Workers at the shuttered locations will be “given the opportunity to transfer to a neighboring store,” Reggie Borges, a spokesperson for Starbucks, told More Perfect Union.
While workers can request to be transferred to a particular store, their next workplace will ultimately be decided by management. Those previously employed at the shuttered union locations, both of which are in Seattle, face a more uncertain future. That includes several new employees that had just been hired at those unionized stores.
“We will engage in bargaining with the union with the hope that we reach an agreement that gives all partners the ability to have continuous employment with no changes in benefits or pay or their average hours worked,” Borges said. “If we get an agreement, partners will be able to transfer to agreed upon stores.”
In June, Starbucks closed a unionized store in Ithaca, NY and promised to negotiate with workers about their future. A month later, workers are still waiting for Alan I. Model, the anti-union lawyer working on behalf of Starbucks, to return from a two-week vacation to continue what have thus far been sporadic negotiations. In the meantime, workers continue to go unpaid, and have been struggling to keep up with bills.
“The fact that Starbucks’ allegedly only available lawyer can call a two-week hiatus to go on vacation while workers are left essentially jobless is, frankly, very disrespectful,” says Evan Sunshine, a leader at the shuttered Ithaca store. “This break, along with their repeated tardiness to our bargaining sessions, tells us that they view our time as less valuable than their own.”
Should workers from those unionized Seattle or Ithaca stores resume work at a non-union location before any deal is struck, they’d likely lose their rights to bargain and be effectively no longer recognized as union members.
In a video conference to break the news, regional manager Regional Manager Nica Tovey told workers that the closures were a last resort, according to employees that watched the stream.
“Regional Manager Nica Tovey told us in a virtual meeting that our store closed for safety reasons,” says Erin Bray, a worker at the Union Station store. “She also said this was basically a last resort because they had already tried everything to mitigate the problem with incidents such as more staff and guards — both lies.”
Workers at the two unionized stores suggest that their locations were far less dangerous than other, still-open stores where they previously worked.

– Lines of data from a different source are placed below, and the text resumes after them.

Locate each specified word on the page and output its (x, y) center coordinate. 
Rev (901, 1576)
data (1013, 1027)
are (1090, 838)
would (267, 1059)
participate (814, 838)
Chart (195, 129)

Numbers cited by the company were artificially inflated, Bray says.
“Starbucks told us that in order to keep security [guards], we should be logging as many incidents as we can to justify it, so often small things get logged, such as someone taking too long in the bathroom or someone being asked to leave for swearing,” another worker told More Perfect Union. “Compare that to when I worked at First and Pike, when I would log two to four incidents a day that were larger, such as theft or drug use in the store.
“I know a lot of stores nearby have similar incident reports to us,” they added, “such as Broadway and Denny, that aren’t being closed.”
Just last month, Starbucks shut down three marquee stores in Seattle, including the First and Pike store, and reopened them as a “Heritage Market.” Workers at those stores were told they could re-interview for their old jobs at the re-opened stores, but after they held a protest, only one union supporter was offered employment at the new configuration. The rest were offered the opportunity to transfer to new stores; some wound up at stores that were just shuttered on Monday.
Members are now hanging in limbo, hoping to transfer to one of the four unionized stores in the district.
“It’s really up to whether there’s an open position, so it truly can be anywhere within the area,” another worker said. “Especially closing multiple stores at once, I’m sure a lot of people are just going to be sent to stores that need staff rather than make accommodations for everyone.”
Starbucks is currently a defendant in a case brought by the NLRB, which accused the company of more than 200 unfair labor violations. The trial began on Monday.